輪るピングドラム1話感想 - 相対する二つの要素

輪るピングドラム』が1話から早速面白かったです。
クリスタルワールドでの飛躍とその映像自体のテンションにやはり痺れますが、この記事では全体の構成について触れてみようと思います。


演出については先に書かれた記事が大変面白いので、今回もまた紹介しますw


ピングドラムの演出を語る上でのフレームワーク - まっつねのアニメとか作画とか
輪るピングドラム第01話の演出の解説 赤と青の意味 赤と青の魔女の正体推測 - karimikarimi


これらの記事で取り上げられている「白と黒のシーンの連続」や「赤と青」もそうですが、今作では相対する二つの要素が非常に印象的に用いられているように感じました。
OPからして冠葉と晶馬を対比させたり、銃持った人のシーンでは黒い背景のカット→白い背景のカット、樹璃さんチックなキャラの赤いカット→メガネの人の青いカット、馬越さんパートの白い背景→目の中から赤い背景のカットと、対比的な色のカット割りが多い。


本編では更に、アバンとラストのモノローグ、最初の日常と陽毬が蘇ってからの日常等、反復して対比させる構成が取られていますね。
赤と青の冠葉と晶馬の対比が目を引くような部分だと思いますが、陽毬にも相対する二つの要素があります。
始め死を宣告され、一度死んでしまう死<タナトス>の要素と、蘇った後プリンセス・オブ・ザ・クリスタルとなり生存戦略を行う生<エロス>の要素ですね。
病気について告げられるカットではそれまで混沌としていた画面の色が青一色に、手術室では全体の色が淡く白に、死後の場面では赤が画面を支配します。
刺激的な色の画面から一転して単色に支配された画面は静的で、死を想起させます。
一方、蘇った陽毬に関してはやはりクリスタルワールドでの生存戦略の動的さですね。
球体の出るカットでの心電図のような、しかし良く見ると遺伝子の形をした背景や、音楽に合わせたカット割りと作画のタイミングのつけ方、そこで描かれるプリンセス・オブ・ザ・クリスタルの衣装とそれが脱げていく様等。
何度か指摘されているのを読みましたが、子宮(改札)、卵子(球体)、精子(ミサイルのようなメカ)を連想させるデザインとカット割りのモンタージュも先の要素と共に生を想起させる要素ではないかと思います。
陽毬が死ぬ水族館でのシークエンスの前では白い背景の改札のカットが、クリスタルワールドに突入する際には黒い背景の改札のカットが用いられる辺り、意識的な対比でしょう。

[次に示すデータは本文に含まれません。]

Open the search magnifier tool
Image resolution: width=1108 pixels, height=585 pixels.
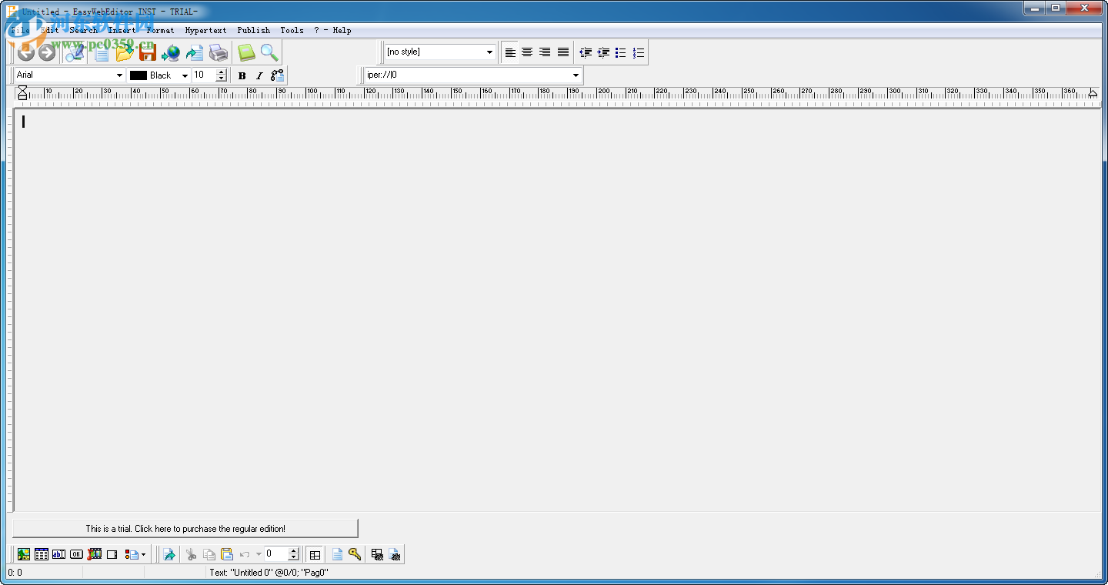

こうした陽毬の死の静的な描かれ方からの、プリンセス・オブ・ザ・クリスタルの生存戦略の動的な映像という構成は死<タナトス>と生<エロス>の対比が際立ち、生存戦略でのテンションの加速にもなって見事でした。
様々な対比的な要素を孕んだピングドラムの表現・演出は非常に面白く、この先どんな映像が観られるか今から楽しみですね。